La corruption administrative, un thème privilégié par l’auteur
La corruption est endémique aux Comores, elle ferait même partie des habitudes. Cette réalité, l’auteur en parle dans son livre à plusieurs endroits :« Quelques années plus tôt, il avait fait le choix, à ses dépens, de ne pas faire partie de ces fonctionnaires ayant opté pour un départ volontaire de la fonction publique via ce fameux Programme d’Ajustement structural (PAS) décidé par l’élite gouvernante. Son but affiché était, sans rire, d’assainir les dépenses publiques. En réalité, il n’en était rien. Le larcin, classique, avait pour objectif inavoué de grossir davantage encore la manne d’argent public que les dépositaires de l’État allaient se mettre dans la poche ». Et encore il souligne alors la force de corruption que représente les « relations » avec les agents des administrations : « depuis lors, sans revenus ni retraite, sa survie, il ne la devait qu’à sa reconversion en vendeur de brochettes dans la médina mutsamudienne. (…) Ce fut d’ailleurs l’un de ses collègues qui lui permit d’accéder aux registres des immatriculations de véhicules sans lui soutirer, comme il était coutume de le faire dans de telles circonstances, un petit bahashish qui, pour le coup, aurait été mérité ».
Un drame national, mais aussi personnel pour l’auteur.
Lors d’une interview qu’il a accordée à la chaîne nationale de l’État, dans son antenne régionale d’Anjouan, l’auteur admet que son roman a repris des évènements historiques ayant marqué le pays en général et sa vie en particulier.
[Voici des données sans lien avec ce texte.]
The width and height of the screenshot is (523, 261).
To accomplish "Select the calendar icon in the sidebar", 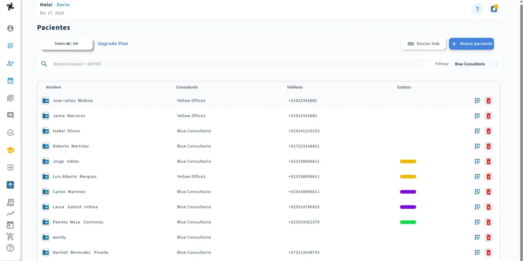I will pos(10,80).
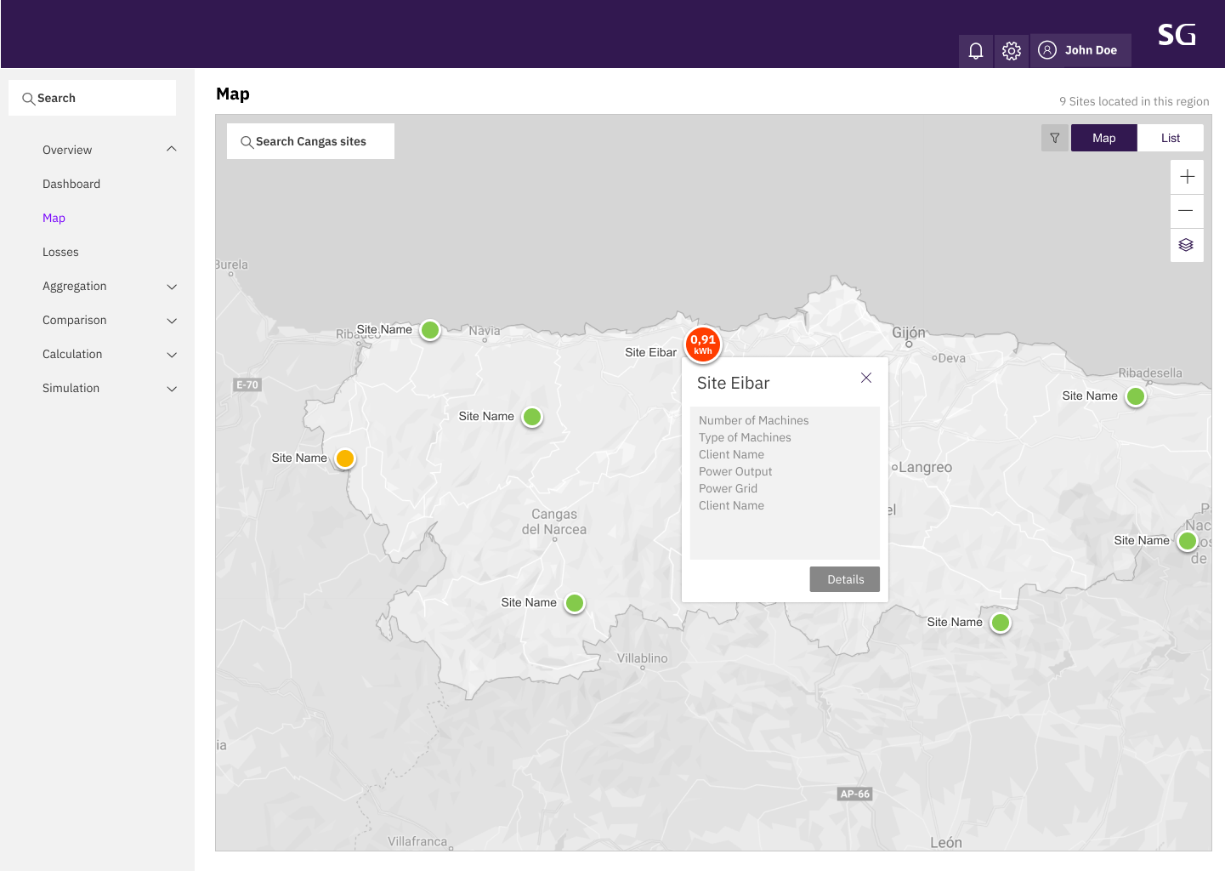Open the map layers selector icon
Screen dimensions: 1225x871
point(1187,245)
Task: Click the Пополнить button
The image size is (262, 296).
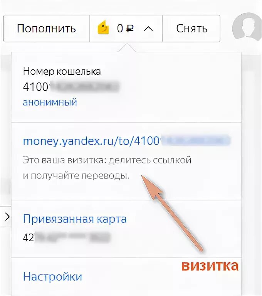Action: 47,29
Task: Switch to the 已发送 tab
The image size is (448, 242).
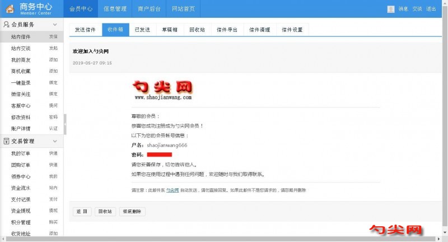Action: [x=142, y=30]
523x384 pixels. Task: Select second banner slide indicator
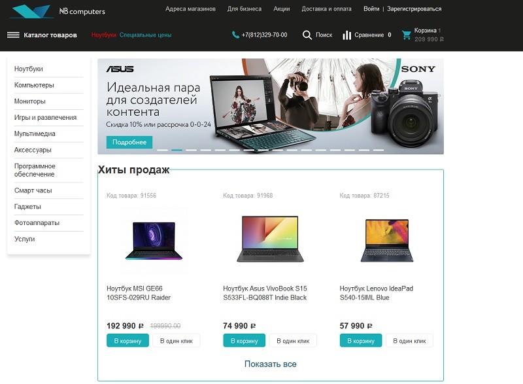(x=177, y=150)
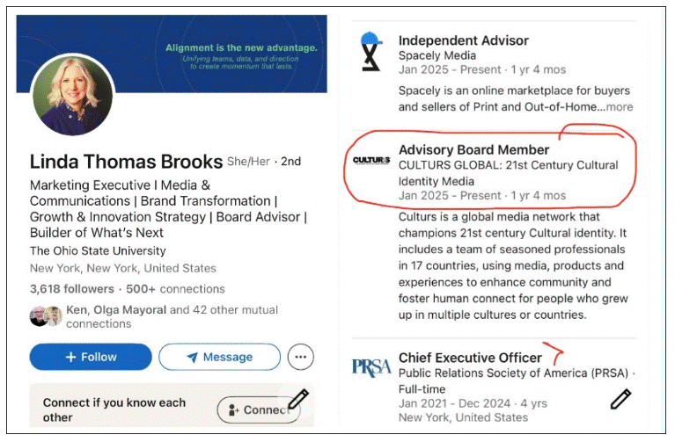This screenshot has height=442, width=675.
Task: Open Linda's profile photo
Action: coord(72,97)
Comme il l’a révélé aux micros de l’Ortc, il a perdu sa sœur ce jour-là et les images sont encore dans sa mémoire. Malheureusement comme dans la majorité des cas, les naufrages, les crashs aux Comores sont mis au compte de la bonne volonté d’Allah et les enquêtes sur les causes de tels drames sont rares, sinon elles jouent tout simplement le rôle d’un coup de communication d’un gouvernement qui voudrait se faire passer comme attentif et attentionné. Face à cette absence d’investigation pour connaître les origines du Naufrage du Kamar Al-Koweït, Dr Mohamed Ahmed Bacar Rezida s’est lancé dans une enquête policière à travers laquelle il interroge en réalité les origines du naufrage des Comores.